There, so I've made a graph now of the solar constant so that it's steady at 1370, then it bumps up to 1372 here for a little bit, and then it drops back down like that to 1370 for the rest of the time. You hit okay, and now we're ready to run the model to see what happens. So, it's evaluating it, and we're about to see the results here. So, we see in magenta now the temperature of our climate model is staying constant at 15, up until the point where the solar constant starts to increase. And then, as it increases, the planetary temperature increases to 15.05, it peaks there. And notice that that peak occurs at 16.6 years, 16.7 years, something like. That's about 1.7 years after the peak in the solar constant value. So, that's what we call a lag time, a difference in time between the peak of some kind of forcing (like the solar constant) and the response, which is the planetary temperature.
So, it peaks at about 1.7, 1.8 years later. And then it drops back down. It doesn't quite get back down to 15 after we have restored the solar constant to 1370 because the system takes a while to sort of settle down again, and that's a function of the kind of thermal mass of the climate system, which is related to the ocean temperature. And so, what we're going to do in this question, is to change the ocean depth from its default value of 100 to different values, by simply typing in a different value here. So, there's 200, and then running the model and comparing the response of the model to this kind of control version here that we're looking at in this little video. So you might want to, in fact, you should, take note of the maximum temperature rise of the model, following this spike in the solar constant, and the timing of that as well.
Credit: Dutton Institute. Earth103Mod4SA4. YouTube. January 30, 2018.The solar constant is not really constant for any length of time. For instance, it was only 70% as bright early in Earth’s history, and it undergoes smaller, more rapid fluctuations (and much smaller) in association with the 11-year sunspot cycle. Let’s see how the temperature of the planet reacts to changes in the solar constant. First, we need to run a “control” version of our model, as is shown in the video above. Set the model up with the following parameters:
Initial Temp = 15°C
Albedo = 0.3
Emissivity = 0.6147 (enter the value manually in the box)
Ocean Depth = 100 m
Solar Constant — alter graph as shown in the video. Note the lines in the Solar Constant graph do not line up exactly with numbers. To get the exact number (1372) click on the Solar Constant Plot, then on Graph and enter the value at X=15 Y-1372.
Record the peak temperature (should be 15.04 deg C) and the time lag (should be 1.7 years).
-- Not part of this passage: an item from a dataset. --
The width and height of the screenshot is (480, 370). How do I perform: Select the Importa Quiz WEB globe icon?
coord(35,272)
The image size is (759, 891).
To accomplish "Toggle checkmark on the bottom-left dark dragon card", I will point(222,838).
What we are going to look at now is how the ocean depth affects the way the model responds to this spike in the solar constant. In our control, the ocean depth is 100 m — this means that only the upper 100 m of the oceans are involved in exchanging heat with the atmosphere on a timescale of a few decades. If the oceans were mixing faster, this depth would be greater, and if they were mixing more slowly, the depth would be less. Change the ocean depth to 50 m. Then run the model and note the peak value of the temperature and estimate the lag time, for comparison with the control version. Select your answer from the following:
- Peak temp > control; lag time > control
- Peak temp < control; lag time > control
- Peak temp > control; lag time < control
- Peak temp < control; lag time < control
Adding a Feedback
Use this Model for Question 5. Please Note: The model in the videos below may look slightly different than the model linked here. Both models, however, function the same.
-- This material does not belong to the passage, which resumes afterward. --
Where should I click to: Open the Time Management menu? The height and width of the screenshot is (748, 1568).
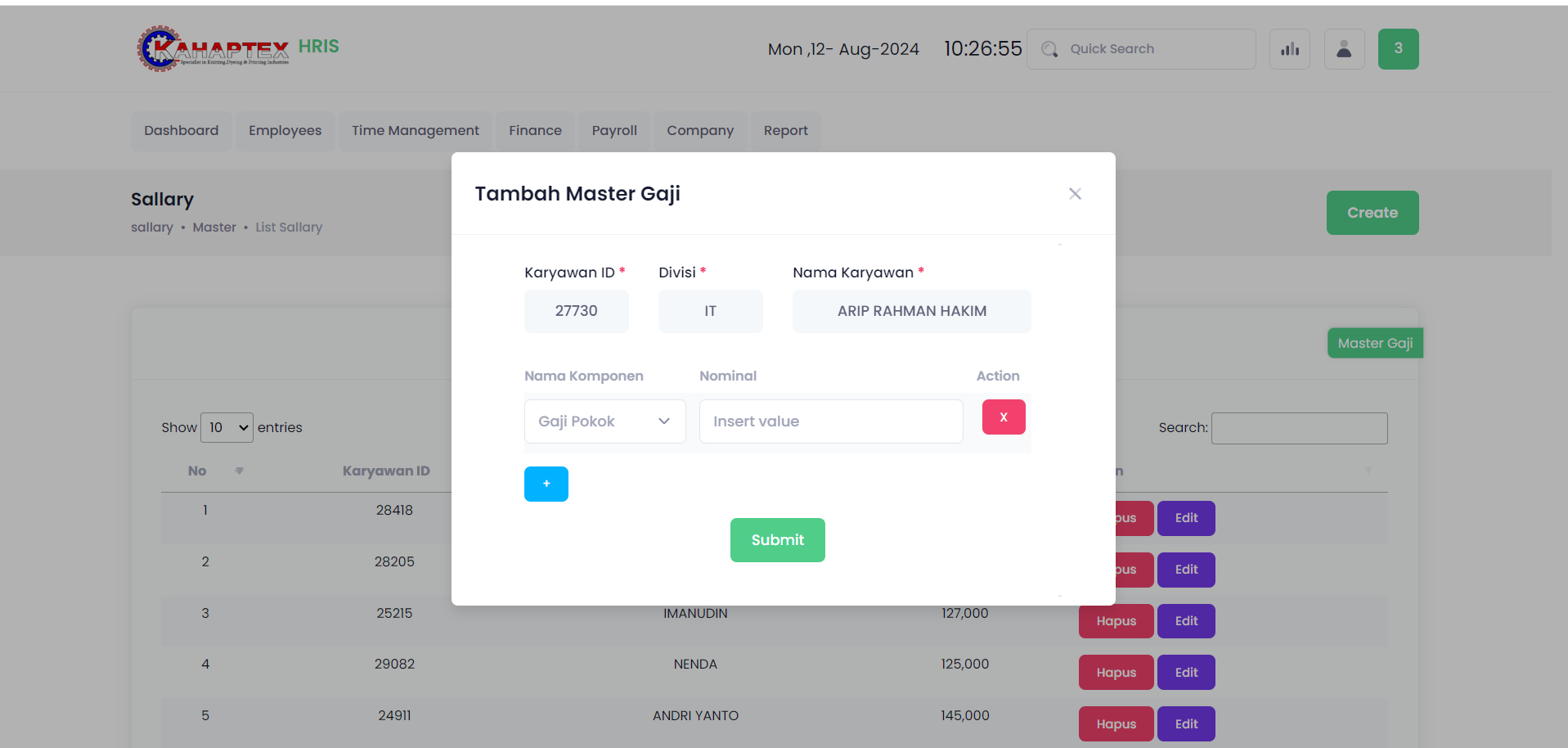coord(415,131)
Now, we’re ready to try something more challenging and more realistic. In the real world, the surface temperature has a big impact on the albedo — when it gets very cold, snow and ice will form and increase the albedo. So, there is a feedback in the system — a temperature change will cause an albedo change, which will cause a temperature change, and so forth. To explore this feedback, we need to work with an altered version of the model, where we have defined the relationship between albedo and temperature as follows:
Relationship between albedo and temperature in the revised modelCredit: David Bice © Penn State University is licensed under CC BY-NC-SA 4.0This graph implies that there is a kind of threshold temperature of about -10 to -15°C, at which point the whole planet becomes frozen. The suggestion is that even with a very cold global temperature of 0 °C, the equatorial region might be relatively ice-free and would thus have a low albedo, but as the temperature gets colder, even the tropics become covered by snow and ice. Once that happens, the planetary albedo changes only slightly. Likewise, at higher temperatures, the albedo decreases only slightly since there is so little snow and ice to remove.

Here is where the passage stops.